Akka Cluster Bootstrap

The bootstrap module / extension allows an Akka Cluster to (semi) automatically discover its neighbouring nodes, and join the current node to them if a cluster already exists, or safely form a new cluster for all those nodes, if no cluster exists there yet.

While bootstrap processes may be configured to use various implementations, the preferred, default (and currently only), implementation utilises DNS records and so-called Contact Points on the target nodes to form the cluster. This works particularity well in environments like Kubernetes or Mesos where DNS records are managed for Services automatically. Please note that unlike many solutions that have been proposed by the wider community, this solution does NOT require any additional system like etcd/zookeeper/consul to be run along side the Akka cluster in order to discover the seed-nodes.


The Akka Bootstrap extension consists of modular parts which handle steps of the bootstrap process. n order to use it you need to depend on akka-management-cluster-bootstrap and a specific akka-discovery implementation you’d like to use for the discovery process.
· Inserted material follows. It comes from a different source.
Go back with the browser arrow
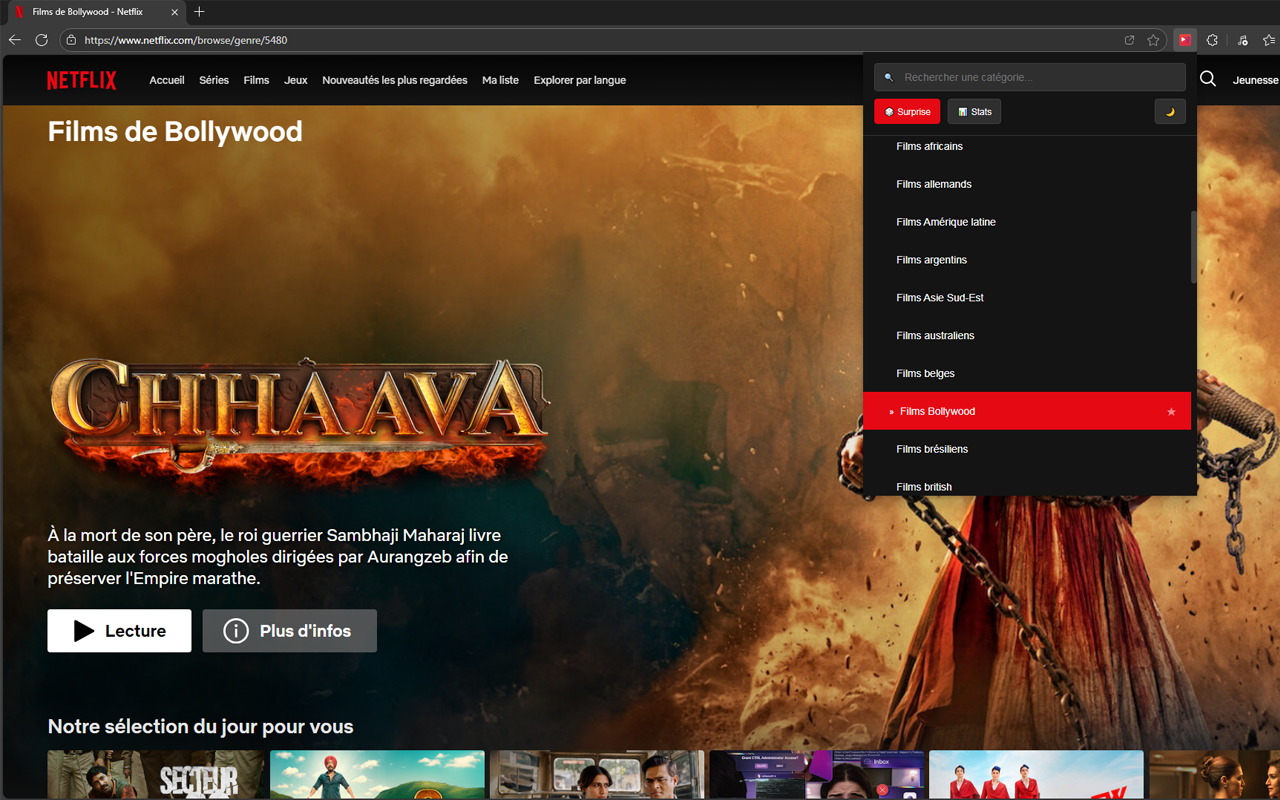Screen dimensions: 1280x800 click(15, 40)
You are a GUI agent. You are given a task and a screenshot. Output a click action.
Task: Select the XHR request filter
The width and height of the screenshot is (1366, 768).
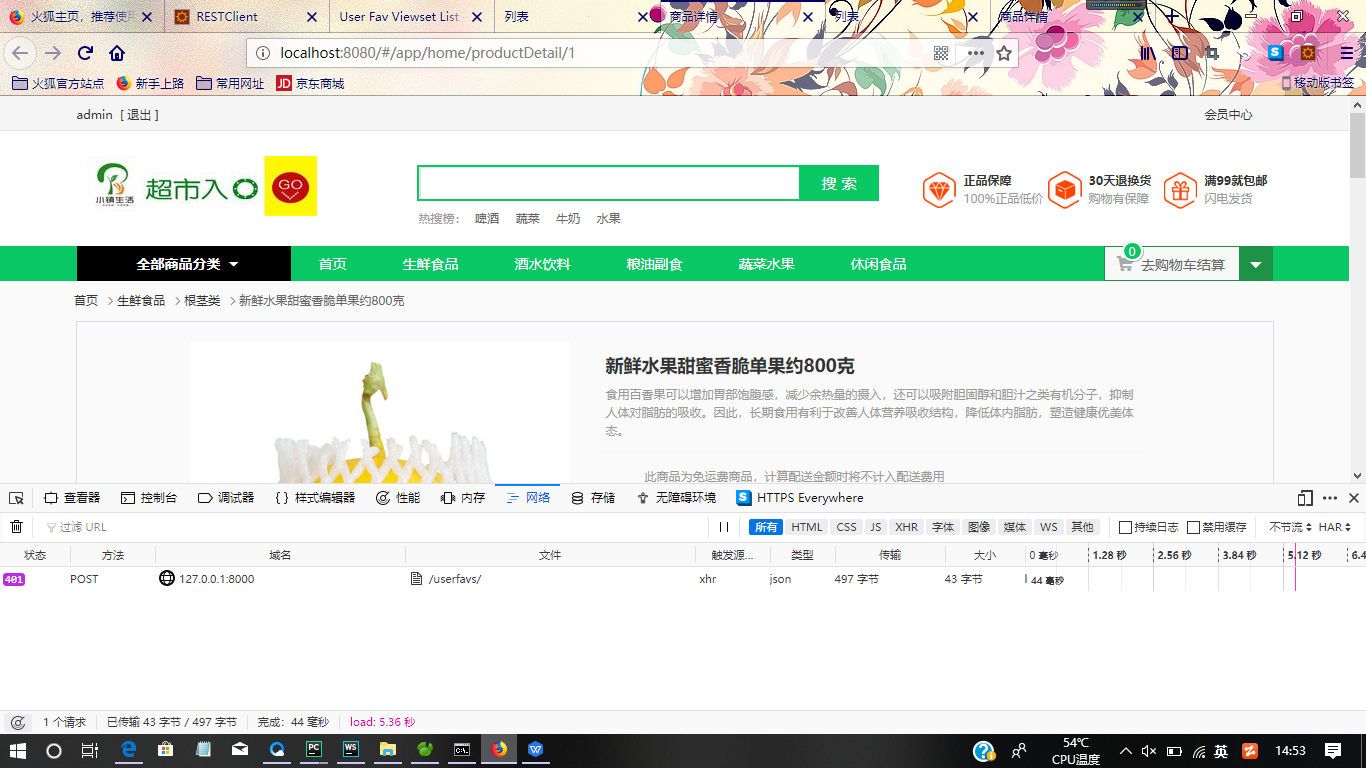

For example, you might choose to use the DNS discovery and bootstrap extensions:

libraryDependencies += "com.lightbend.akka.management" %% "akka-management-cluster-bootstrap" % "0.9.0"
libraryDependencies += "com.lightbend.akka.discovery" %% "akka-discovery-dns"                % "0.9.0"
dependencies {
  compile group: "com.lightbend.akka.management", name: "akka-management-cluster-bootstrap_2.12", version: "0.9.0"
  compile group: "com.lightbend.akka.discovery", name: "akka-discovery-dns_2.12", version: "0.9.0"

You also have to explicitly configure it to be used as the default implementation in your application.conf:

akka.discovery.method = akka-dns 

Be sure to read about the alternative discovery methods that Akka provides, such that you can pick the one most fitting to your cluster manager or runtime – such as Kubernetes, Mesos or other cloud or tool specific methods.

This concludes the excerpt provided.